Math.Atan2(Number, Number) Returns the angle whose tangent is the quotient of the specified numbers.
Math.Ceiling(Number) Returns the smallest integer value that is greater than or equal to the specified number.
Math.Cos(Number) Returns the cosine of the specified angle.
Math.Cosh(Number) Returns the hyperbolic cosine of the specified angle.
Math.E Returns the natural logarithmic base.
Math.Exp(Number) Returns e raised to the specified power.
Math.Floor(Number) Returns the largest integer value that is less than or equal to the specified number. (Round down)
Math.Log(Number) Returns the natural logarithm of the specified number.
Math.Log(Number, Number) Returns the logarithm of arg1 in the base arg2. i.e. Log(num, base)

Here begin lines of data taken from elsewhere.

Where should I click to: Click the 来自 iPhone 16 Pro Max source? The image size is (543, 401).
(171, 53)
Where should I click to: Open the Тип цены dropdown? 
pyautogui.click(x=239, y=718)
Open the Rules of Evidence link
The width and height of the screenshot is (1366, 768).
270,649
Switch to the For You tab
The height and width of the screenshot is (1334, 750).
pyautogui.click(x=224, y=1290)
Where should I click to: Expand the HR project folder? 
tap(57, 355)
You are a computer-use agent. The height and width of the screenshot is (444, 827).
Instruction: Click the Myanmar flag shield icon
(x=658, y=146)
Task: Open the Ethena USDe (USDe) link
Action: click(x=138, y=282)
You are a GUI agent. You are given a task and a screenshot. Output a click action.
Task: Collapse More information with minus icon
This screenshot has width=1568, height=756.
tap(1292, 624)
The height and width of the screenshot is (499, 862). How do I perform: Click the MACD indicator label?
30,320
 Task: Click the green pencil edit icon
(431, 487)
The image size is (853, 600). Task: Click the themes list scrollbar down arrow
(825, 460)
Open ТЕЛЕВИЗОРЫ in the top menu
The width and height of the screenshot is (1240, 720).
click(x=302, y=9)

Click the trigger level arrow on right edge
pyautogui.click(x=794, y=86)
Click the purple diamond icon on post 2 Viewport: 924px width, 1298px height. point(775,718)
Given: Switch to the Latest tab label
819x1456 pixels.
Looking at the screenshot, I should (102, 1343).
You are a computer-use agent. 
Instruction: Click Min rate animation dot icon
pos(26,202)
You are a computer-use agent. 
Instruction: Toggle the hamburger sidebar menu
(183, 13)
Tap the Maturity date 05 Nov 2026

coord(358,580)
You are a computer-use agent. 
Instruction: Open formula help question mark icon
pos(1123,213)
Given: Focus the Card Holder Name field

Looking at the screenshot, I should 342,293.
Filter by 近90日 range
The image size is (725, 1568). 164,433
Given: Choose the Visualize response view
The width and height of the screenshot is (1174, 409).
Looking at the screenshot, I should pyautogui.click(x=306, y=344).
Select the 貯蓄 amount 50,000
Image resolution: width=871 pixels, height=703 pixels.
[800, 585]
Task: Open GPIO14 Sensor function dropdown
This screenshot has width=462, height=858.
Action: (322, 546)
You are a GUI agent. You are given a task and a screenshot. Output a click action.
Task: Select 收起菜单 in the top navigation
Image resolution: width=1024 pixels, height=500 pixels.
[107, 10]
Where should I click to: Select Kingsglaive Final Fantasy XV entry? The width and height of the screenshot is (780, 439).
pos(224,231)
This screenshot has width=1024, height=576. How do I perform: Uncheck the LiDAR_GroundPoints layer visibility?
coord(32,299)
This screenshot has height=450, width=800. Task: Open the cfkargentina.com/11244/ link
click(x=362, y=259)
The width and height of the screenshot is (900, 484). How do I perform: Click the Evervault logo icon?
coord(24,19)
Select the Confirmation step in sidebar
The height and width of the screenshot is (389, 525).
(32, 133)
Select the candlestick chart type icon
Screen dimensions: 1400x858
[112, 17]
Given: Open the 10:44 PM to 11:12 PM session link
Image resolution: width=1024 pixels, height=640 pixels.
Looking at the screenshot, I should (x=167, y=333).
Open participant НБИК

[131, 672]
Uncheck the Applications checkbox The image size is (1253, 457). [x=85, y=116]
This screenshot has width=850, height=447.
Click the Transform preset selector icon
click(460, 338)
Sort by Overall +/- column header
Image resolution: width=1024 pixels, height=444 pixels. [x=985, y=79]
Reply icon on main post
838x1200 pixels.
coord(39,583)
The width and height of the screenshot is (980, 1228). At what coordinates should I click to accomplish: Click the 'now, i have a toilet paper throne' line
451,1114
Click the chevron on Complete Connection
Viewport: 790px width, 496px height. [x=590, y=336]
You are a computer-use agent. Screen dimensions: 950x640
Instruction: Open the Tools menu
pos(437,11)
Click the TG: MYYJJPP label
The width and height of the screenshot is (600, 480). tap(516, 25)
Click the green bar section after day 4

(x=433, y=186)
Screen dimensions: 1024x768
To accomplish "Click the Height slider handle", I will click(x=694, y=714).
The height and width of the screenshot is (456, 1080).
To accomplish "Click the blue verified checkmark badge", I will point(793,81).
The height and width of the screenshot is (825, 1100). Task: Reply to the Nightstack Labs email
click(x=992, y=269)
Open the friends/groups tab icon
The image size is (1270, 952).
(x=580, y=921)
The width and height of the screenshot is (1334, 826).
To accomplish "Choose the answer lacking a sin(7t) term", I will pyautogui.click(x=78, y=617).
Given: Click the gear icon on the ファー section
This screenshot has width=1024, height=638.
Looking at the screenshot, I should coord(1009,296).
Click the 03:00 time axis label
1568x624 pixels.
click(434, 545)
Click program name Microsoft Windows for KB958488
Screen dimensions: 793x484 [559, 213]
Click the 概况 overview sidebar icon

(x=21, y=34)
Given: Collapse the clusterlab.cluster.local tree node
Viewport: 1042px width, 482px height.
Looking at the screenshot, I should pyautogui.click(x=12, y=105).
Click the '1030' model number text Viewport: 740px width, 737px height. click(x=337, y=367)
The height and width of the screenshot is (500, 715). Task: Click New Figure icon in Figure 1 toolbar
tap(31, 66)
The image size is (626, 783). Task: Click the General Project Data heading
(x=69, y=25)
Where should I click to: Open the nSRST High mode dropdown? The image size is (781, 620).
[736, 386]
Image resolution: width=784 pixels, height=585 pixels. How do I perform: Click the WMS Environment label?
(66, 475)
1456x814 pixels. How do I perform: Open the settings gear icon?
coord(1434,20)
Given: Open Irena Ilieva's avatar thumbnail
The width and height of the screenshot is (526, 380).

Math.Log10(Number) Returns the base 10 logarithm of the specified number.
Math.Max(Number, Number) Returns the larger of the two specified numbers.
Math.Min(Number, Number) Returns the smaller of the two specified numbers.
Math.PI Returns the ratio of the circumference of a circle to its diameter.
Math.Pow(Number, Number) Returns the number arg1 raised to the power arg2. i.e. Pow(num, power)
Math.Round(Number) Returns the nearest integer value.
Math.Round(Number, Number) Returns a decimal value to a specified number of fractional digits. We currently only support displaying up to 2 fractional digits. i.e. Round(num, fracDigits)
Math.Sign(Number) Returns a value representing the sign of the specified number. Returns -1, 0, or 1 which means the number is negative, 0, or positive, respectively.
Math.Sin(Number) Returns the sine of the specified angle.
Math.Sinh(Number) Returns the hyperbolic sine of the specified angle.
Math.Sqrt(Number) Returns the square root of the specified number.
Math.Tan(Number) Returns the tangent of the specified angle.
Math.Tanh(Number) Returns the hyperbolic tangent of the specified angle.
Math.Truncate(Number) Returns the integral part of the specified number.
% Returns the remainder that results from performing integer division (also known as the modulus function).